__WHAT IS NEEDED__: Render the lines from the one containing "Click the 'Criar" through the end of the lines as a JSON list of strings, one string per line, leaving out blank lines. Omit the pictures from your answer.

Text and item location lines
"""

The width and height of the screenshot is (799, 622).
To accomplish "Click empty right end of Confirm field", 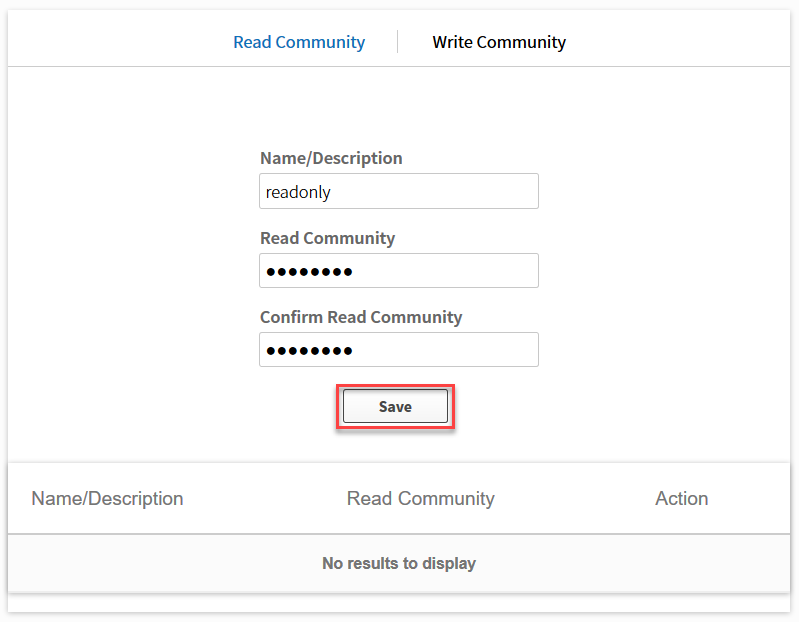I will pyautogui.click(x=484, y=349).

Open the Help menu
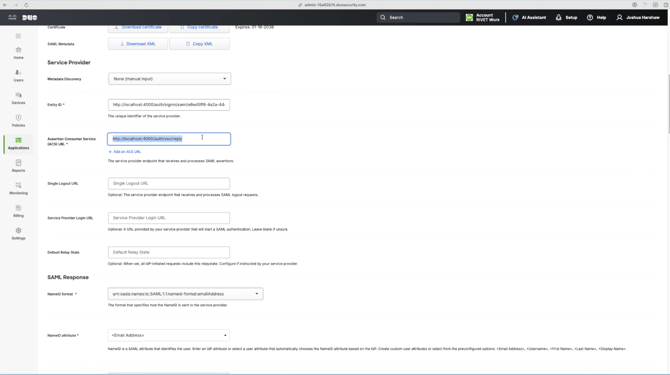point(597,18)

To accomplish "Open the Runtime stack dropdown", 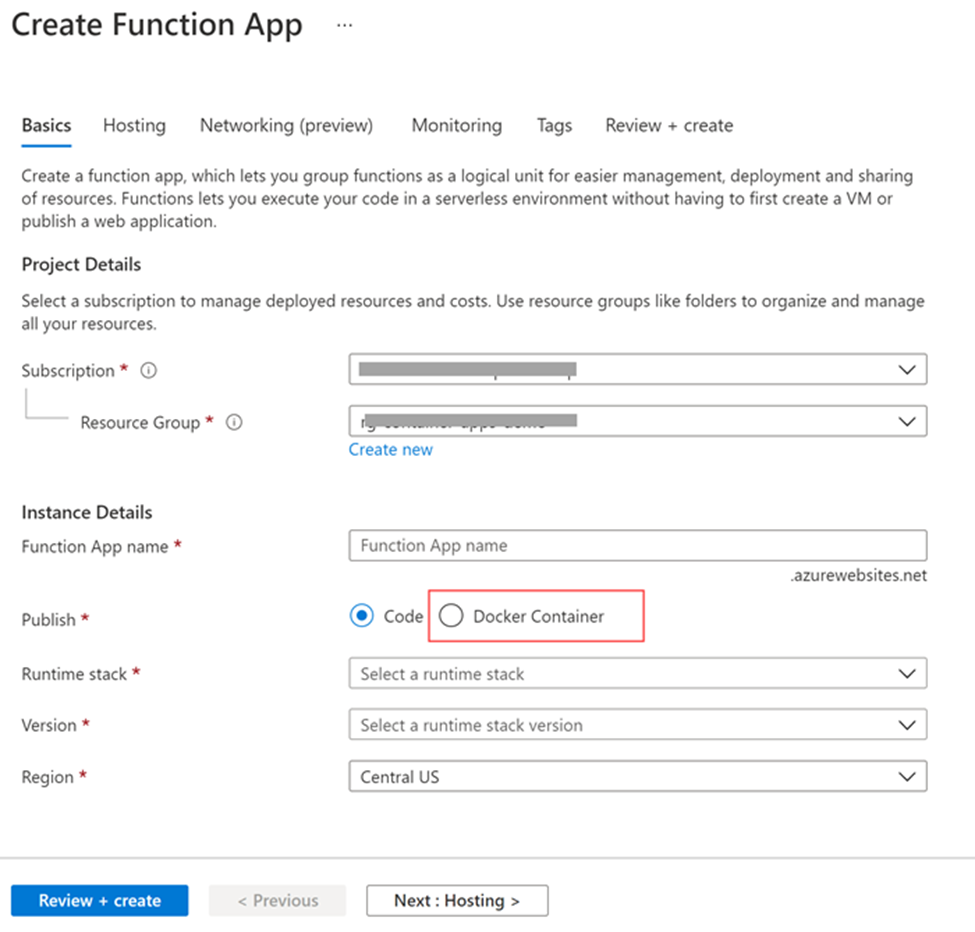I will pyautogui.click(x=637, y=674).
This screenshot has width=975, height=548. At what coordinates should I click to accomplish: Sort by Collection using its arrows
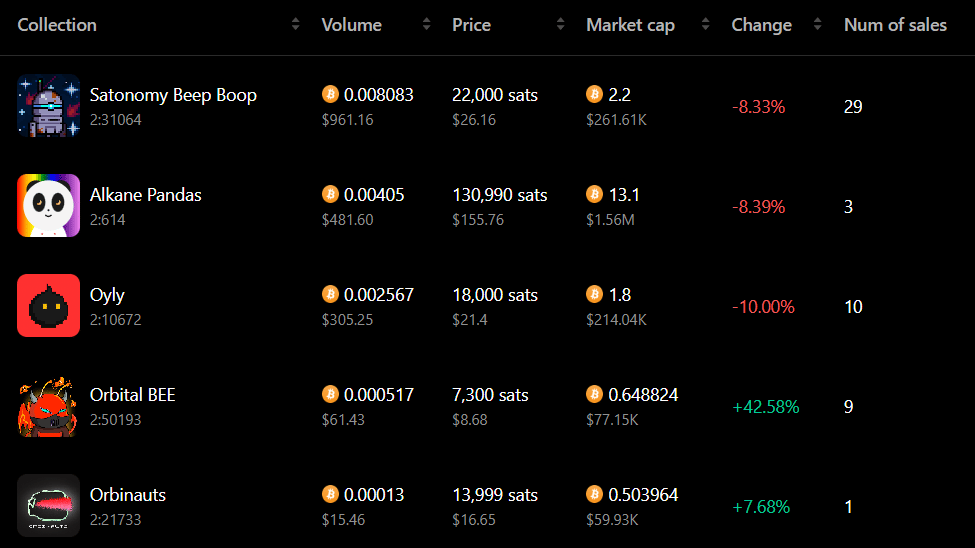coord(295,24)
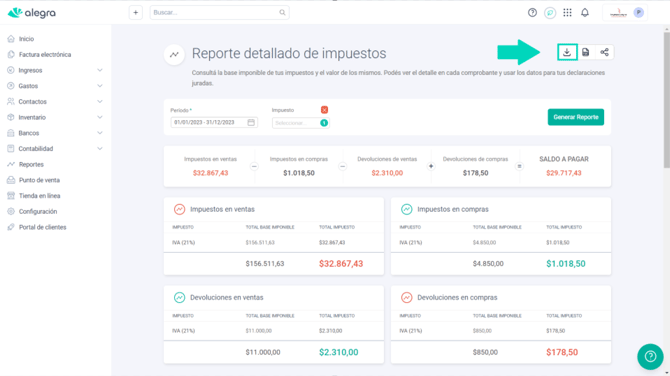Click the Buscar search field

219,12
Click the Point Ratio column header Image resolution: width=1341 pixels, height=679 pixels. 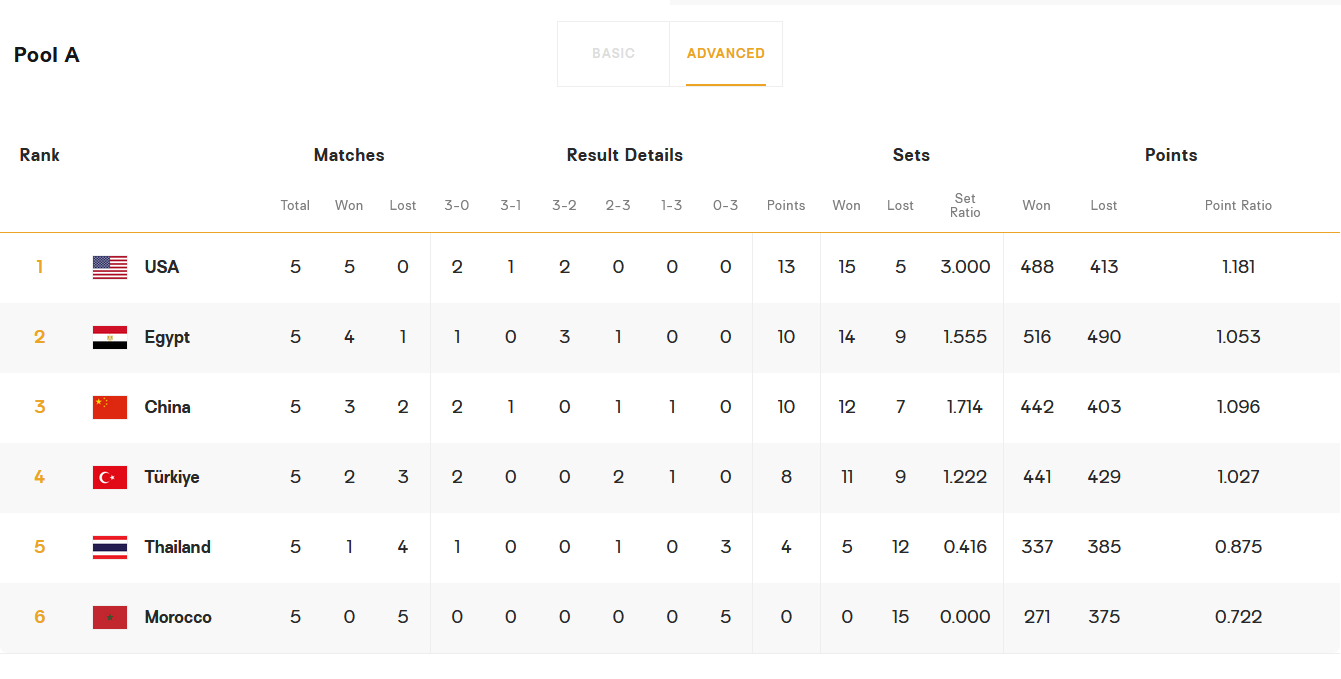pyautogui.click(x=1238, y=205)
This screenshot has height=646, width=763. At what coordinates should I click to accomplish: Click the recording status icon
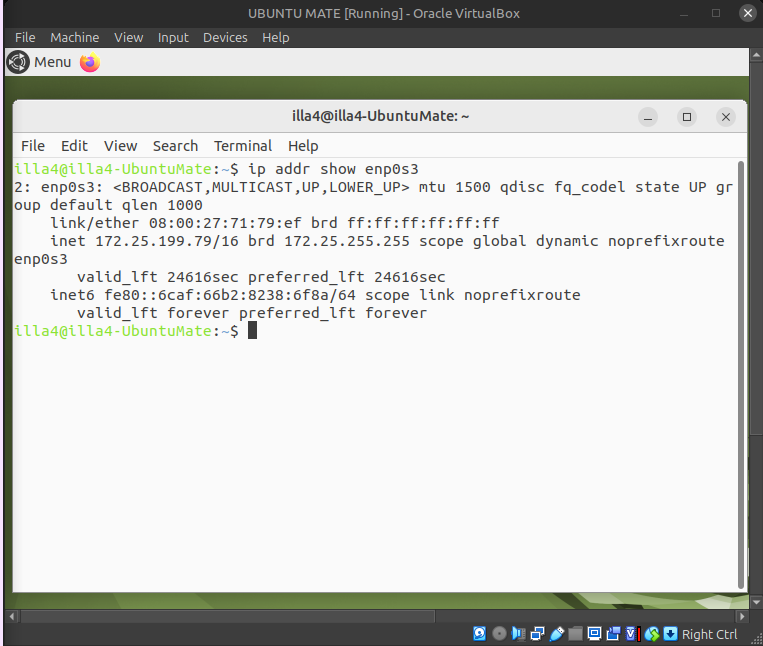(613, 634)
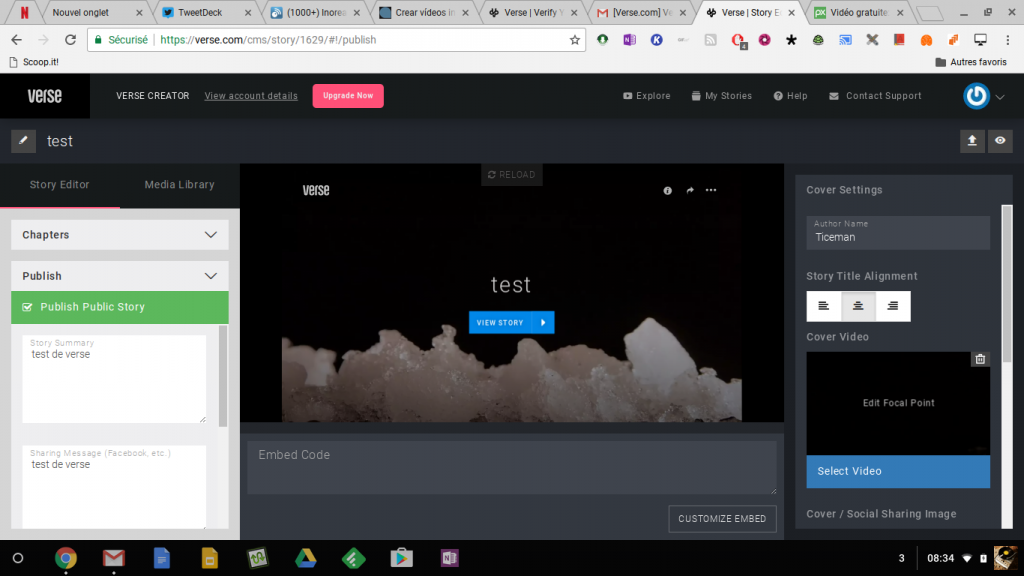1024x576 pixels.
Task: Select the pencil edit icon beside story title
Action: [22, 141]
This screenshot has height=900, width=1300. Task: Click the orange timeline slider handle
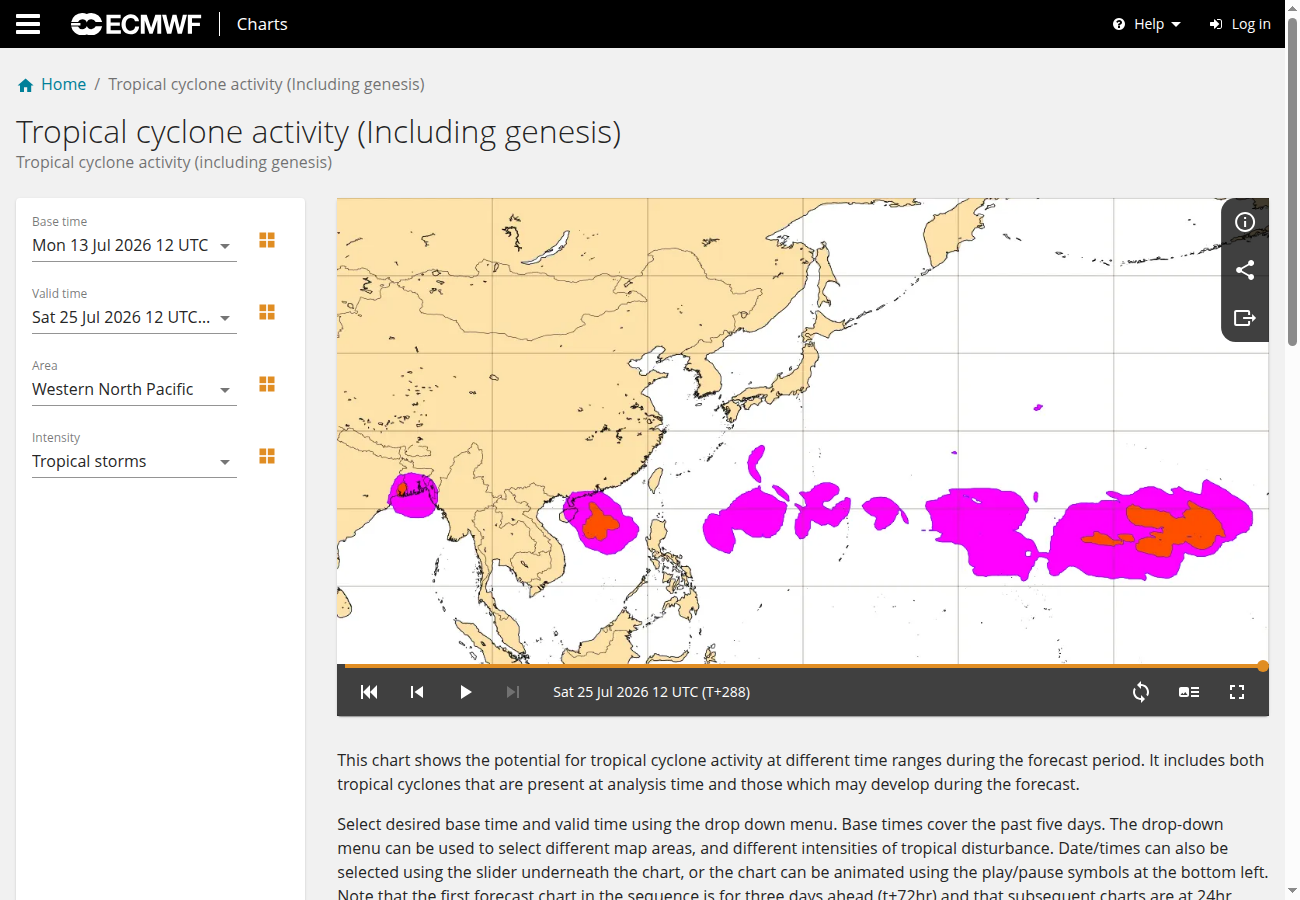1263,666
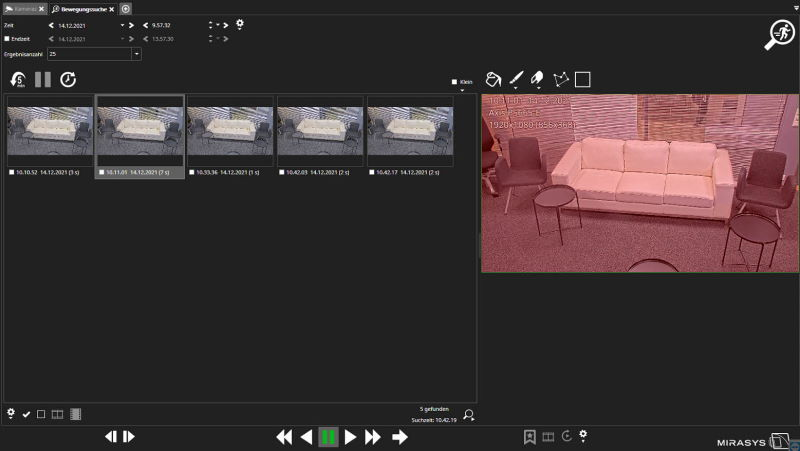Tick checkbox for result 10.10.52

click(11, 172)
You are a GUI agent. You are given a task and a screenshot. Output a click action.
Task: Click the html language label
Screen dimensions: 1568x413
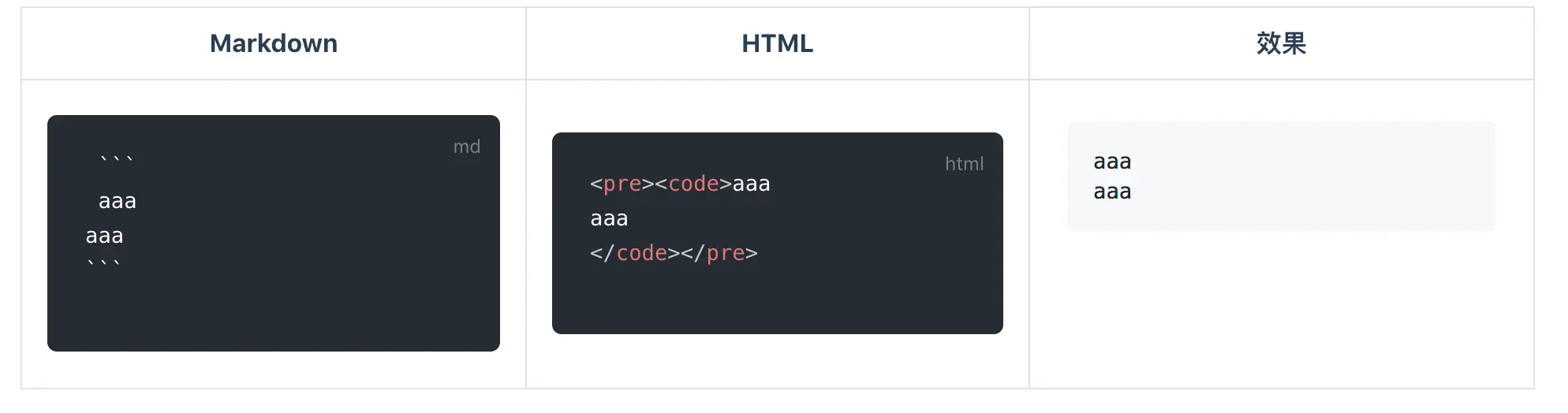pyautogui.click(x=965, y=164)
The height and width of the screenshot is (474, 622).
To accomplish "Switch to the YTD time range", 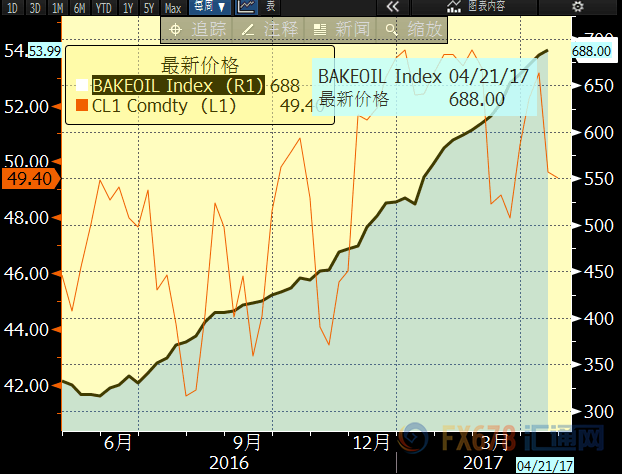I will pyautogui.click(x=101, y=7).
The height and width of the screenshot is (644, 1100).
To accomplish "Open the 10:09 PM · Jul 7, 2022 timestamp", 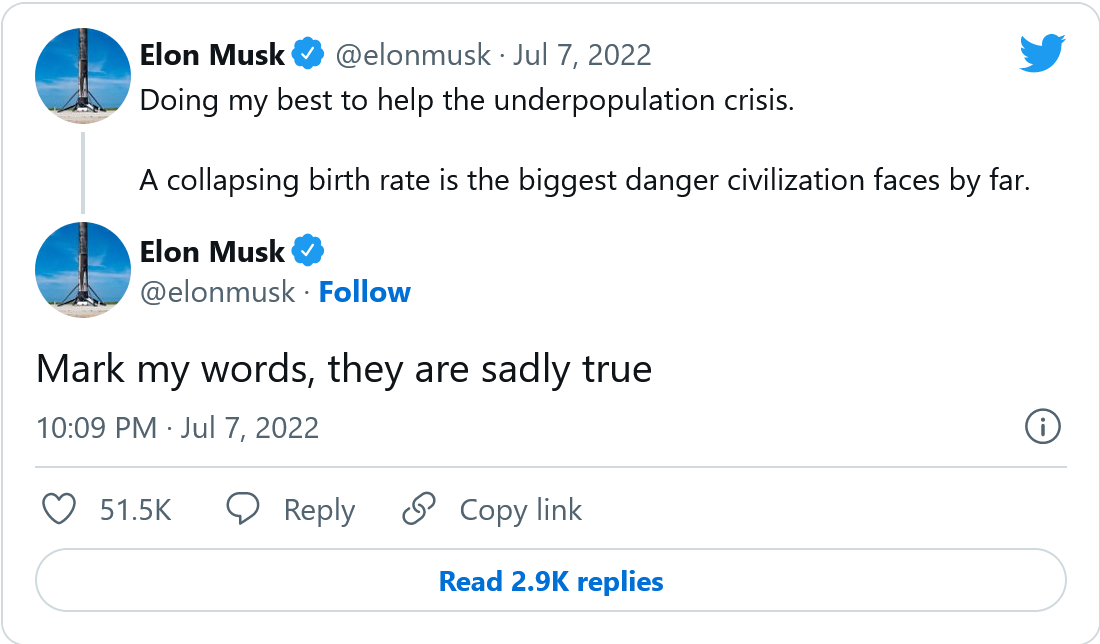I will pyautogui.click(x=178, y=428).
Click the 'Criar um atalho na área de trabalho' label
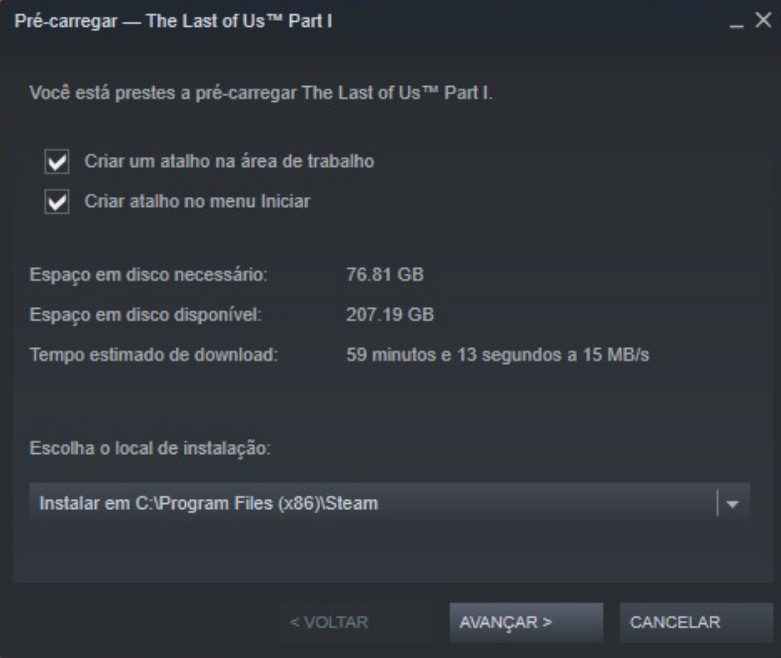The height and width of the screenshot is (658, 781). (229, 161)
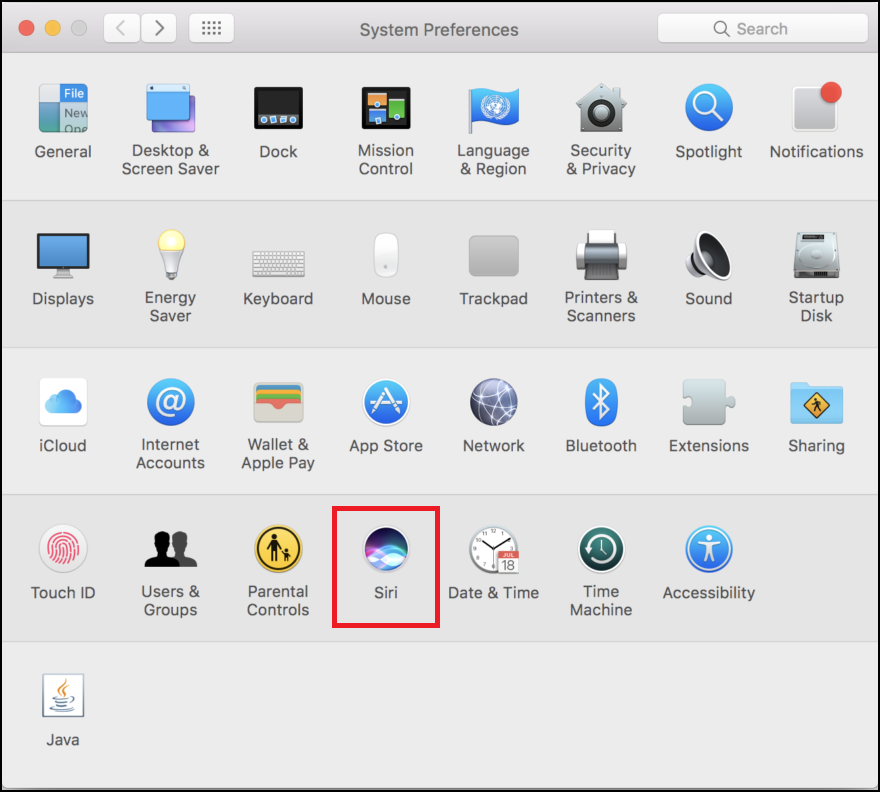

"""

__EXERCISE SOLUTION__:
[
  "Click the 'Criar um atalho na área de trabalho' label",
  "The height and width of the screenshot is (658, 781). (229, 161)"
]